Иллюзия себя: Что говорит нейронаука о нашем самовосприятии - Бернс Грегори. Страница 19

Анна О. была пациенткой Брейера, и ее история подана с его точки зрения. Брейер представляет нам Анну О. как умную и симпатичную 21-летнюю жительницу Вены из довольно обеспеченной семьи. Проблемы начались, когда ее обожаемый отец заболел туберкулезом. Несколько месяцев Анна выхаживала его, но потом силы у нее иссякли, и она вынуждена была отстраниться. Девушка надолго проваливалась в сон, а в промежутках сама начинала заходиться в кашле. Месяцы спустя у Анны возник довольно озадачивающий набор физических отклонений: проблемы со зрением, периодический правосторонний паралич, онемение разных частей тела и нарушение речи. Брейер пишет, что ее личность разделилась на относительно нормальную, пусть и погруженную в печаль, и безнадежно «засорившуюся», нервную, одержимую галлюцинациями вроде черных змей.

Когда отец умер, Анна сдала окончательно. Два дня она пролежала в глубоком ступоре, а когда очнулась, перестала узнавать родных. Признавала только Брейера. Отказывалась есть, если Брейера не было рядом, и, когда ей пришлось на неделю уехать из города, ее состояние усугубилось. По возвращении Брейеру удалось вернуть Анну к жизни только гипнозом.

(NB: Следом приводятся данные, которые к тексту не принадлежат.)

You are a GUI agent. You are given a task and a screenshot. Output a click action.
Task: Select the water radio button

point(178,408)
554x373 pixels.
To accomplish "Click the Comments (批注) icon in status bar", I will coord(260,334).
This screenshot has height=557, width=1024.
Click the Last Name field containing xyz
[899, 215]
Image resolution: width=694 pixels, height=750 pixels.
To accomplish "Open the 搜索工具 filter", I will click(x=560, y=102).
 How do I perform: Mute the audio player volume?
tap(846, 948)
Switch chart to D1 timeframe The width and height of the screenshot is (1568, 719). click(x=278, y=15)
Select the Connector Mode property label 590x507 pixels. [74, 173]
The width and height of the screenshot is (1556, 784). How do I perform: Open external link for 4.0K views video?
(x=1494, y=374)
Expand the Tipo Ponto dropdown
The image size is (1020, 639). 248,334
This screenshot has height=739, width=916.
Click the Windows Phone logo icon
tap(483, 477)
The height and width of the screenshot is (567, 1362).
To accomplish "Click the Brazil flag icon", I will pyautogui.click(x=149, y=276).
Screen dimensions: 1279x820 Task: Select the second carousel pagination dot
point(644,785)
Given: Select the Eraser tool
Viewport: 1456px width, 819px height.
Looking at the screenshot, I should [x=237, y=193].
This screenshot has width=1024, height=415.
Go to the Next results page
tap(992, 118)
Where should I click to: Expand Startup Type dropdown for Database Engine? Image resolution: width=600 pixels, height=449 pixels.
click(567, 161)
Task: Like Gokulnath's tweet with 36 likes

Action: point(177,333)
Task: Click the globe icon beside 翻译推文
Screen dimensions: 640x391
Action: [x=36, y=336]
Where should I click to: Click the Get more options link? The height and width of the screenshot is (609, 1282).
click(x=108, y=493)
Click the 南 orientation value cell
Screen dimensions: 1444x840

Сеансы гипноза стали для нее «разговорной терапией», или, как она еще их называла, «прочисткой дымохода». От сеанса до сеанса ее мучила тревога такой силы, что справиться с ней можно было только конскими дозами хлоралгидрата. По свидетельству Брейера, личность Анны в конце концов раздробилась полностью. Пациентка по-прежнему переключалась с относительно нормальной субличности на больную, но теперь больная считала, что родилась ровно на год раньше здоровой. Брейер продолжал сеансы гипноза полгода, работая с каждым из симптомов Анны с целью вызвать катарсис. В июне 1882 г., через два года после появления симптомов, Брейер заявил, что с болезнью удалось справиться. Когда через три года Брейер с Фрейдом публиковали свои очерки, Анна, как утверждалось, по-прежнему была в добром здравии.

Именно так рассказывали историю Анны последующие 70 лет. Случай ее стал прототипом катарсической разговорной терапии. Увы, изложенное не соответствовало правде. Это знал даже Фрейд, который, по некоторым свидетельствам, сообщил Юнгу в 1925 г., что Анну так до конца и не вылечили{48}.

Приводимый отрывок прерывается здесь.